Task brief —
Answer these questions from the selected passage:
(a) What happened to the horse after the farmer's son was bucked off?
(b) Why did troops arrive in the village?
(c) In which city was the International Symposium for Contemplative Studies held?

Selected passage —
·····
A few days later, his only son was riding the horse while working and was bucked off. He broke his leg and the horse had to be put down. Inconsolable, the farmer recalled that the sage had indeed spoken wisely and decided to go back to seek advice. After sharing these latest events, he said to the wise man, “Now you have to admit, this is absolutely the worst thing that could have possibly happened to me!!”

And the old man, calmly and lovingly replied, “Maybe yes, maybe no.”

This infuriated the farmer so much, he stormed back to the village and told anyone who would listen how ridiculous the so-called wise man was.

The very next day, troops arrived in the village to take all the able-bodied young men away to fight in the on-going war. His son was the only one who was saved. His broken leg spared him from almost certain death.

IMG_2205When we can step back and pause with a mind that does not truly know the answer, we can extend our view. We can see potential in all occurrences, gaining a bird’s eye perspective, a wisdom on our own lives.


This past weekend, I attended the International Symposium for Contemplative Studies in Boston. There were lots of luminaries in the fields of neuroscience, psychology, education, philosophy, and the humanities. Counted among these were the Dalai Llama, Jon Kabat-Zinn, Daniel Goleman, Arianna Huffington, and so many more whose are well-known to those in the field, reflecting the explosion really of mindfulness into all aspects of our modern society.


Some presenters shared results of mindfulness programs they have implemented in particular clinical settings, or in business, and several neuroscientists provided the latest in their research findings on what is happening in the brain during contemplative practices and where in the brain it is happening. The goal of all this being the very mission of the conference: to “advance our understanding of the human mind, reduce human suffering, and enhance our well-being.”
·····
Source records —
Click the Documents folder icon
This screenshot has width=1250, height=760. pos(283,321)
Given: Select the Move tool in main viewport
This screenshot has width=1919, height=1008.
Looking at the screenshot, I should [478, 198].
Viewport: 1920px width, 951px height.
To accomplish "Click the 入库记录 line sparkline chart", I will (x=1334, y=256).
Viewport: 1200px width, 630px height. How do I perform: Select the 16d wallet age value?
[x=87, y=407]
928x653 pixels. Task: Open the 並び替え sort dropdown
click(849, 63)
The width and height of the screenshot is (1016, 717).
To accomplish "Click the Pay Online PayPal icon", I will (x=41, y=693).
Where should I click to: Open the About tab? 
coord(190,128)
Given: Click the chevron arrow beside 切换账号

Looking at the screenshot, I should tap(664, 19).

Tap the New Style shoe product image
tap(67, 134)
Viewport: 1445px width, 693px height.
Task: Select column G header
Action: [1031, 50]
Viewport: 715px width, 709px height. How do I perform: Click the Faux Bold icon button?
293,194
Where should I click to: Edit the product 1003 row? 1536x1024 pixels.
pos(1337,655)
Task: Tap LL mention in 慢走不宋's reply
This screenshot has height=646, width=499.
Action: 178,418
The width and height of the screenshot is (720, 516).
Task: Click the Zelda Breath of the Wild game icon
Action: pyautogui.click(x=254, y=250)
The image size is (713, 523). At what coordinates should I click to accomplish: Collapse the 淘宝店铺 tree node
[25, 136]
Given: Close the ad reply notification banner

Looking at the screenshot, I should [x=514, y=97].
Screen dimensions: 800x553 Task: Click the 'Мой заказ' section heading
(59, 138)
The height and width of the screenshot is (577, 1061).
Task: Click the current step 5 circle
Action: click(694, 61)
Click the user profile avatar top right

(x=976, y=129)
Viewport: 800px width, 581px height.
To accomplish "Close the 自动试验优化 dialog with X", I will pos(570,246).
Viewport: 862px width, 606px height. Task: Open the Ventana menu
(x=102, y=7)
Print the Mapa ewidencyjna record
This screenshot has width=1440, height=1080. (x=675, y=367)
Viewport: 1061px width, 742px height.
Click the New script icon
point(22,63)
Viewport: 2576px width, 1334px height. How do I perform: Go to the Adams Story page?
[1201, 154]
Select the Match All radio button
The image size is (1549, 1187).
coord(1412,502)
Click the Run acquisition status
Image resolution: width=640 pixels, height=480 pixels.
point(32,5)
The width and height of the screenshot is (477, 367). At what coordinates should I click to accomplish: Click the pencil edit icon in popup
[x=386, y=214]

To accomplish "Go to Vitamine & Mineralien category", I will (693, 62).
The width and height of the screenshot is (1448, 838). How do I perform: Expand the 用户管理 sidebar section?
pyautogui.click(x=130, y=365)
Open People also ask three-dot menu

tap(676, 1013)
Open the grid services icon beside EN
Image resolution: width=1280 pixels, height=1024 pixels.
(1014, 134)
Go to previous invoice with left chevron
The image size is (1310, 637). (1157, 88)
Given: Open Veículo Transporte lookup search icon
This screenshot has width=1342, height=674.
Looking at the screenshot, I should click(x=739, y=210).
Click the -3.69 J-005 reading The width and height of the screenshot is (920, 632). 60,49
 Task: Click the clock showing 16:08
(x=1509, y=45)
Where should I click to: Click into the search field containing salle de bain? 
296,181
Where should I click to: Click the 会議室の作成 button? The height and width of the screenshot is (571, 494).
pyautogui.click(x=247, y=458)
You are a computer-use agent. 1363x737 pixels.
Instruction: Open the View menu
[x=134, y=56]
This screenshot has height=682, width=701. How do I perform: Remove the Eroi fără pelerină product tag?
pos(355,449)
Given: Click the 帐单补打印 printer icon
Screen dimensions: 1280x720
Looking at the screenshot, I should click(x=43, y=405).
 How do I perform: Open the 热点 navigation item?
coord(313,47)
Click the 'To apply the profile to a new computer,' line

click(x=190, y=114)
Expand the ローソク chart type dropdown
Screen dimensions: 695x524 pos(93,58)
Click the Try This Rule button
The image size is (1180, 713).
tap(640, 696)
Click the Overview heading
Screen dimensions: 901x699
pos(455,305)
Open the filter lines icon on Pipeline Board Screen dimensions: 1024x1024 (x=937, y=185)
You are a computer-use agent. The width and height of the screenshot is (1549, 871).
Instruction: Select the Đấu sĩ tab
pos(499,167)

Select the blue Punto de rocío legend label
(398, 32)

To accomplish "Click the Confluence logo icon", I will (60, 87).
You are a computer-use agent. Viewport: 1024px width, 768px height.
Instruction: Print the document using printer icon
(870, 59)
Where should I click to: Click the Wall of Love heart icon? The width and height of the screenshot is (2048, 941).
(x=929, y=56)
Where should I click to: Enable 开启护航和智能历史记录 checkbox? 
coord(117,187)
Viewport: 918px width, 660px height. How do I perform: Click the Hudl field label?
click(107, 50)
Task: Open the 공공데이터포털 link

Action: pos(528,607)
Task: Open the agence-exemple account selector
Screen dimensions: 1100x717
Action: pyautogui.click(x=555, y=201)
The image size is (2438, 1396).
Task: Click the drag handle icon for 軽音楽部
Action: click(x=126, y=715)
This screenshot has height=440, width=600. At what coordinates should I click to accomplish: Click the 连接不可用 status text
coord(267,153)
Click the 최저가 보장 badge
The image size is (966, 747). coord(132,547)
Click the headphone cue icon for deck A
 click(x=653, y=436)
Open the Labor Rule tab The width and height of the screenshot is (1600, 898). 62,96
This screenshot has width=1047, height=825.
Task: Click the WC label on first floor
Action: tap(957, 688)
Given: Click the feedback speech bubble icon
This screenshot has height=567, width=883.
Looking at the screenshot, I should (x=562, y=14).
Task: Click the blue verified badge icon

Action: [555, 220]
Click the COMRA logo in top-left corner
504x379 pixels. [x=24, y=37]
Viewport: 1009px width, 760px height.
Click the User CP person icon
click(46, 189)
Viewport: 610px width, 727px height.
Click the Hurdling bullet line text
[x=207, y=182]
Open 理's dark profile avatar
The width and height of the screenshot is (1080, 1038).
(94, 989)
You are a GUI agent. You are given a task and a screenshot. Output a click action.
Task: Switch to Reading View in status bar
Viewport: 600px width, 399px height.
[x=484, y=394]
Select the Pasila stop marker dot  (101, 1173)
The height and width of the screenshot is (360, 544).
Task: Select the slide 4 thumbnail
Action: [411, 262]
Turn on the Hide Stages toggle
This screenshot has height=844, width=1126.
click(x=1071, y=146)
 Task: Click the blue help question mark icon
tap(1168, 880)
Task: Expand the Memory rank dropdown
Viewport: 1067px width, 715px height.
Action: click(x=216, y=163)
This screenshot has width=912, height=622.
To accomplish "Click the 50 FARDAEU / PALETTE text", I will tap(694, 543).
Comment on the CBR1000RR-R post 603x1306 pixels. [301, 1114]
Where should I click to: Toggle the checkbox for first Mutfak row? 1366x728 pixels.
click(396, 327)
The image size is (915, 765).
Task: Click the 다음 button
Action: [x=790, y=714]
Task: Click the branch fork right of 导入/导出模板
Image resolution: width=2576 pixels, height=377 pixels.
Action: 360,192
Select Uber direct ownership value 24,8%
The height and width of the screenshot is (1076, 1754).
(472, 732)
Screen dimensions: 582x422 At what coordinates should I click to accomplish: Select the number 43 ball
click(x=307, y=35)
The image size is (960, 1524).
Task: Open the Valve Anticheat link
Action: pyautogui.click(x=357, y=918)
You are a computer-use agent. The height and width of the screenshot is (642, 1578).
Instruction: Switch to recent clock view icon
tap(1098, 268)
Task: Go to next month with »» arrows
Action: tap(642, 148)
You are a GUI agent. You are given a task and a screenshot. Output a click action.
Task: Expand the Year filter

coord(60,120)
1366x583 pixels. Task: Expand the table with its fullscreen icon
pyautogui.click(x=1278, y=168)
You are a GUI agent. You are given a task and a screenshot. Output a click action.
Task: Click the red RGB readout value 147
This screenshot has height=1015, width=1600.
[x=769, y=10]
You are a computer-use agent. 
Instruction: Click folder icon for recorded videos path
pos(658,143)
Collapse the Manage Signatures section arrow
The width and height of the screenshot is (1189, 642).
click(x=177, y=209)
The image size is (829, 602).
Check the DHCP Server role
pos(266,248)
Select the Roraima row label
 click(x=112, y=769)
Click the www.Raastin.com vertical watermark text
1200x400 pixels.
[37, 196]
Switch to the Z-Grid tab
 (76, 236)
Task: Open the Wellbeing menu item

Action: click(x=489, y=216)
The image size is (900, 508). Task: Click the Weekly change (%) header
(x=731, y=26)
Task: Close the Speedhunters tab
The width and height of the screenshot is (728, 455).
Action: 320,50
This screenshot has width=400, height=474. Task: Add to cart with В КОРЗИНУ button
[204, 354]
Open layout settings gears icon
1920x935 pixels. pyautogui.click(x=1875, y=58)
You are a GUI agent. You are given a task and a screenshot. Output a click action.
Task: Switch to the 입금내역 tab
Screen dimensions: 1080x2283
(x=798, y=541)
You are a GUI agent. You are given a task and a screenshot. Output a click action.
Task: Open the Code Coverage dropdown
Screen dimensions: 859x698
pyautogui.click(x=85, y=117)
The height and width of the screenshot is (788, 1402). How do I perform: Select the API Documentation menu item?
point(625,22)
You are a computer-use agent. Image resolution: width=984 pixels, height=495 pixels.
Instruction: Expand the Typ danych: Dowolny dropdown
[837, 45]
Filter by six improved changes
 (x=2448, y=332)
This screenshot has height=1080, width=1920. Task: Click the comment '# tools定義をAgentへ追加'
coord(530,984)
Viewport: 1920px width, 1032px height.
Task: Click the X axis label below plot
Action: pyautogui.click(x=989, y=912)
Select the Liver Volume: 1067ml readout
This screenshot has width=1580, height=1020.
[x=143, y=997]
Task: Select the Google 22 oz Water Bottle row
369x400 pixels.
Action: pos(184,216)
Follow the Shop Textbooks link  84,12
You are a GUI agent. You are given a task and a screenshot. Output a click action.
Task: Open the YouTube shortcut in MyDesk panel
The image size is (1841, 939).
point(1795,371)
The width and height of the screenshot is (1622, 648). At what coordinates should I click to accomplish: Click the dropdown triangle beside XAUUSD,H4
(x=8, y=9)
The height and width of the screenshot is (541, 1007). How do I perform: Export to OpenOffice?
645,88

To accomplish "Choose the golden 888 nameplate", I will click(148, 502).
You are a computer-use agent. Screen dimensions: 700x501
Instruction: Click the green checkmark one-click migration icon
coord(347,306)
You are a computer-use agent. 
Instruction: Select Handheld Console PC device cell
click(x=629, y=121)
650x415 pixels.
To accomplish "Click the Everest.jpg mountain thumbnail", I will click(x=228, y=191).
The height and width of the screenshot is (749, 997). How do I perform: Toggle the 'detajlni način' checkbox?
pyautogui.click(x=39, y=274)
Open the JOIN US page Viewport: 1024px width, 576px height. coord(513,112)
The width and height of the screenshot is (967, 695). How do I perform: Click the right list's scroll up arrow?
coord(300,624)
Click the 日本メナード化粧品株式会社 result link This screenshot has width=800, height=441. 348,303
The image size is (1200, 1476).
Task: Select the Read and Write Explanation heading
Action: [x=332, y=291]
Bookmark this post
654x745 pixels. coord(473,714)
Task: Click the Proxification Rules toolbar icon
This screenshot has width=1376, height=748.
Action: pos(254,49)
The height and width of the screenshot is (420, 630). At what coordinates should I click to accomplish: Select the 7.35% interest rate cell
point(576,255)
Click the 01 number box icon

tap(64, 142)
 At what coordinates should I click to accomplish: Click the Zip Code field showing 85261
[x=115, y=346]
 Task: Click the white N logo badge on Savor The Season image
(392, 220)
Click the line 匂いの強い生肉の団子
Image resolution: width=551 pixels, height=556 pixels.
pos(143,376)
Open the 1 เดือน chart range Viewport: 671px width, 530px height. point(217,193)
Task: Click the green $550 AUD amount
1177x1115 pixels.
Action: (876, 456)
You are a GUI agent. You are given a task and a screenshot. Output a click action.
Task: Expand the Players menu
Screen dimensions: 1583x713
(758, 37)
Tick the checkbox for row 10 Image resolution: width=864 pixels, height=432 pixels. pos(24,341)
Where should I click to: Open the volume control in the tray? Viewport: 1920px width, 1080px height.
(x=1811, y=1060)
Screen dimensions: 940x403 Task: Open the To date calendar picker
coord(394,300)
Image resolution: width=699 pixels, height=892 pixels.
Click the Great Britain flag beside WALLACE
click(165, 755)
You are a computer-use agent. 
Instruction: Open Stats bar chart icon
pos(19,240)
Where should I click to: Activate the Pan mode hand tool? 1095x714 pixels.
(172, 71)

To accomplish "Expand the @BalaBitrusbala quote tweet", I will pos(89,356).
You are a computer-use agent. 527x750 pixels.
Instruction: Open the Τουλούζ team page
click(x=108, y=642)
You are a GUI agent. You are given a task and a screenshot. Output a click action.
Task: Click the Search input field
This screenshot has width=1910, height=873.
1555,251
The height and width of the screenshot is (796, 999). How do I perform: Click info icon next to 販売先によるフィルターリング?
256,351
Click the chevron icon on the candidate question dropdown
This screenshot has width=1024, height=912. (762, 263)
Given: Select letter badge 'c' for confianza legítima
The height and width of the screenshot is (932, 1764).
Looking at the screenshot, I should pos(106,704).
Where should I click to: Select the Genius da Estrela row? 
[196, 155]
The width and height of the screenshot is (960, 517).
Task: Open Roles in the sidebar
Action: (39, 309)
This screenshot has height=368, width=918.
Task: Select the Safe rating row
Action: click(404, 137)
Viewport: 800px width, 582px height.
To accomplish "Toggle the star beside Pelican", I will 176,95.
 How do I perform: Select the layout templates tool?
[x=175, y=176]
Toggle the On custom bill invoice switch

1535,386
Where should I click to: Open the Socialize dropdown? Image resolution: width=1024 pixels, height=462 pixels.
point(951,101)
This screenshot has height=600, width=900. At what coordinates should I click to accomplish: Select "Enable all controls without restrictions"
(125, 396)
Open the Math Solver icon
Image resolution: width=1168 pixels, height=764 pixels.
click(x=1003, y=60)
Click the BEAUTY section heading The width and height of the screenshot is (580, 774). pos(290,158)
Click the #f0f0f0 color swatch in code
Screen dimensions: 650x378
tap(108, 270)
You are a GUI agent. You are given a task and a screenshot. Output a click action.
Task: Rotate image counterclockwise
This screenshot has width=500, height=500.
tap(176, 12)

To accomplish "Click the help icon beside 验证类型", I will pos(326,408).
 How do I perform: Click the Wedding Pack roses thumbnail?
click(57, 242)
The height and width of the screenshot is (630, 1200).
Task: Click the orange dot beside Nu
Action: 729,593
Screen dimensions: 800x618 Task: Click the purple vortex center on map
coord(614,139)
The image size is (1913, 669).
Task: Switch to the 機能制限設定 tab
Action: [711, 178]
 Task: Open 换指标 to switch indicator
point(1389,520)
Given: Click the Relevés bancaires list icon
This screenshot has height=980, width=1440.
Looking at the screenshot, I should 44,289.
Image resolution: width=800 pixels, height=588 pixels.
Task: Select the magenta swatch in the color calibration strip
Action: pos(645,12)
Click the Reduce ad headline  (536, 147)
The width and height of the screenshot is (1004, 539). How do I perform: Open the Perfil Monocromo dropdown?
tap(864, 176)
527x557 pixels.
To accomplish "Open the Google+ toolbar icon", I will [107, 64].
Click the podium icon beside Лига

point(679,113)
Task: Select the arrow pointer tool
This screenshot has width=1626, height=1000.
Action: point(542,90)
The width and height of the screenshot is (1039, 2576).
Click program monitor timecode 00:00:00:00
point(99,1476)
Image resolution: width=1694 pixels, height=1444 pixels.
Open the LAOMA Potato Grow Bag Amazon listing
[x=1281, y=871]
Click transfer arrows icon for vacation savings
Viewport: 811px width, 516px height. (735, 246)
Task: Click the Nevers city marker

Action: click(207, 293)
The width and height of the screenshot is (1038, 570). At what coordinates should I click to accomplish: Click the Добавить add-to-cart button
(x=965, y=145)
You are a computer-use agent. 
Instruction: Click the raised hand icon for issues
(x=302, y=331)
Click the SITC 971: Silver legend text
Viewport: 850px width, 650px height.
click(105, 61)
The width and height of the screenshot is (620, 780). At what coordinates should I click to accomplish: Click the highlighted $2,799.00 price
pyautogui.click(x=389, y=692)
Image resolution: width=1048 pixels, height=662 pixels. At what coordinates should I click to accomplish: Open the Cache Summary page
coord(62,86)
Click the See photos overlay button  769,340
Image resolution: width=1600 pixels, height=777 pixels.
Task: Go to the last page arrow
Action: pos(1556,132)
·····
Answer box —
(a) The horse had to be put down.
(b) They came to take all the able-bodied young men away to fight in the on-going war.
(c) Boston.